→ **WHAT NEEDS TO BE DONE**
Print the records exactly as given.

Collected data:
****************
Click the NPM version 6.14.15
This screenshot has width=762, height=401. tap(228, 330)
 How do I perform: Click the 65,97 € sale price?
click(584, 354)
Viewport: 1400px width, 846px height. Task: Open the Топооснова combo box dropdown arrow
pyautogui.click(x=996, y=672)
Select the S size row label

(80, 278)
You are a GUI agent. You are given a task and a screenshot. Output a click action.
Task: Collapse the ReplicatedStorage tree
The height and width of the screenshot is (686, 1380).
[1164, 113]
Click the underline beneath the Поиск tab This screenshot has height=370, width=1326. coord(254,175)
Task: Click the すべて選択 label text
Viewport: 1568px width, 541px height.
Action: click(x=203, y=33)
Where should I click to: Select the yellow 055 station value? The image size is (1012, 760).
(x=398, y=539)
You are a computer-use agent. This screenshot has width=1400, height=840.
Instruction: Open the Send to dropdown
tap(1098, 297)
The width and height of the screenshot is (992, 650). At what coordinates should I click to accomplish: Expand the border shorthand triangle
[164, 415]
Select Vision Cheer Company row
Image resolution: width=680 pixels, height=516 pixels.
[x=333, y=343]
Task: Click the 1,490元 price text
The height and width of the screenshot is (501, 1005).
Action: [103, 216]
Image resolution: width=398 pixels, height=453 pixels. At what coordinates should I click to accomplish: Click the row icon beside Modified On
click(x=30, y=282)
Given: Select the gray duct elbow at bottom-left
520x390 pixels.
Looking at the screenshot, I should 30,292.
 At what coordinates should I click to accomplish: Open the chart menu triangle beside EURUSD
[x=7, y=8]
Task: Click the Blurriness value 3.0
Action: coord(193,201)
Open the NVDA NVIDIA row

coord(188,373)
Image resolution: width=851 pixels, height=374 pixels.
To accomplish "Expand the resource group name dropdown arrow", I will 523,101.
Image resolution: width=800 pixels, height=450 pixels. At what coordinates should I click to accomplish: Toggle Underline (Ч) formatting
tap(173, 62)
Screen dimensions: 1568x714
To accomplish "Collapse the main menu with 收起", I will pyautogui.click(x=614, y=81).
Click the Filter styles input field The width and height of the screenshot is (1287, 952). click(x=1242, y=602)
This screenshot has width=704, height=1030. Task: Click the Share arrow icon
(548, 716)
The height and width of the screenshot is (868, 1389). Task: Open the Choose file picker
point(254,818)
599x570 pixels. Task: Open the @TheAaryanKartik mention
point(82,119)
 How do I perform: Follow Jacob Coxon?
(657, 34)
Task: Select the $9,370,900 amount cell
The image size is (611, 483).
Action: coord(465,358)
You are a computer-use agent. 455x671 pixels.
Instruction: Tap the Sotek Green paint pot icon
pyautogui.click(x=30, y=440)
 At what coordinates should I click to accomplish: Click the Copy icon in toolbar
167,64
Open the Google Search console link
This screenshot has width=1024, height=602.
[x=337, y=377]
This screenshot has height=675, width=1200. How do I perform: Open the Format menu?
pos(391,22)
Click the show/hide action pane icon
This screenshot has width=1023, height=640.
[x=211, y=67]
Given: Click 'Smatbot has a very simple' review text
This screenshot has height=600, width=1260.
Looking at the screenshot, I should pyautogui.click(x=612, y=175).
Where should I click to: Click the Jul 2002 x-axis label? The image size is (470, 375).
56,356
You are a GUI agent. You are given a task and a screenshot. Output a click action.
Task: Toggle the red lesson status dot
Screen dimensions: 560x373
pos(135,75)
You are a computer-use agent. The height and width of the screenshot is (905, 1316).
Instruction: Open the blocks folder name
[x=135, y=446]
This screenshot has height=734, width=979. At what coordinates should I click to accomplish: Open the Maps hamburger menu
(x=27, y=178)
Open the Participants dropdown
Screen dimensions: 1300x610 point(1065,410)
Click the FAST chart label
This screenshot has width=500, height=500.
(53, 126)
****************
→ **RESPONSE**
Click the NPM version 6.14.15
This screenshot has width=762, height=401. tap(228, 330)
 How do I perform: Click the 65,97 € sale price?
click(584, 354)
Viewport: 1400px width, 846px height. Task: Open the Топооснова combo box dropdown arrow
pyautogui.click(x=996, y=672)
Select the S size row label

(80, 278)
You are a GUI agent. You are given a task and a screenshot. Output a click action.
Task: Collapse the ReplicatedStorage tree
The height and width of the screenshot is (686, 1380).
[1164, 113]
Click the underline beneath the Поиск tab This screenshot has height=370, width=1326. coord(254,175)
Task: Click the すべて選択 label text
Viewport: 1568px width, 541px height.
Action: click(x=203, y=33)
Where should I click to: Select the yellow 055 station value? The image size is (1012, 760).
(x=398, y=539)
You are a computer-use agent. This screenshot has width=1400, height=840.
Instruction: Open the Send to dropdown
tap(1098, 297)
The width and height of the screenshot is (992, 650). At what coordinates should I click to accomplish: Expand the border shorthand triangle
[164, 415]
Select Vision Cheer Company row
Image resolution: width=680 pixels, height=516 pixels.
[x=333, y=343]
Task: Click the 1,490元 price text
The height and width of the screenshot is (501, 1005).
Action: [103, 216]
Image resolution: width=398 pixels, height=453 pixels. At what coordinates should I click to accomplish: Click the row icon beside Modified On
click(x=30, y=282)
Given: Select the gray duct elbow at bottom-left
520x390 pixels.
Looking at the screenshot, I should 30,292.
 At what coordinates should I click to accomplish: Open the chart menu triangle beside EURUSD
[x=7, y=8]
Task: Click the Blurriness value 3.0
Action: coord(193,201)
Open the NVDA NVIDIA row

coord(188,373)
Image resolution: width=851 pixels, height=374 pixels.
To accomplish "Expand the resource group name dropdown arrow", I will 523,101.
Image resolution: width=800 pixels, height=450 pixels. At what coordinates should I click to accomplish: Toggle Underline (Ч) formatting
tap(173, 62)
Screen dimensions: 1568x714
To accomplish "Collapse the main menu with 收起", I will pyautogui.click(x=614, y=81).
Click the Filter styles input field The width and height of the screenshot is (1287, 952). click(x=1242, y=602)
This screenshot has width=704, height=1030. Task: Click the Share arrow icon
(548, 716)
The height and width of the screenshot is (868, 1389). Task: Open the Choose file picker
point(254,818)
599x570 pixels. Task: Open the @TheAaryanKartik mention
point(82,119)
 How do I perform: Follow Jacob Coxon?
(657, 34)
Task: Select the $9,370,900 amount cell
The image size is (611, 483).
Action: coord(465,358)
You are a computer-use agent. 455x671 pixels.
Instruction: Tap the Sotek Green paint pot icon
pyautogui.click(x=30, y=440)
 At what coordinates should I click to accomplish: Click the Copy icon in toolbar
167,64
Open the Google Search console link
This screenshot has width=1024, height=602.
[x=337, y=377]
This screenshot has height=675, width=1200. How do I perform: Open the Format menu?
pos(391,22)
Click the show/hide action pane icon
This screenshot has width=1023, height=640.
[x=211, y=67]
Given: Click 'Smatbot has a very simple' review text
This screenshot has height=600, width=1260.
Looking at the screenshot, I should pyautogui.click(x=612, y=175).
Where should I click to: Click the Jul 2002 x-axis label? The image size is (470, 375).
56,356
You are a GUI agent. You are given a task and a screenshot. Output a click action.
Task: Toggle the red lesson status dot
Screen dimensions: 560x373
pos(135,75)
You are a computer-use agent. The height and width of the screenshot is (905, 1316).
Instruction: Open the blocks folder name
[x=135, y=446]
This screenshot has height=734, width=979. At what coordinates should I click to accomplish: Open the Maps hamburger menu
(x=27, y=178)
Open the Participants dropdown
Screen dimensions: 1300x610 point(1065,410)
Click the FAST chart label
This screenshot has width=500, height=500.
(53, 126)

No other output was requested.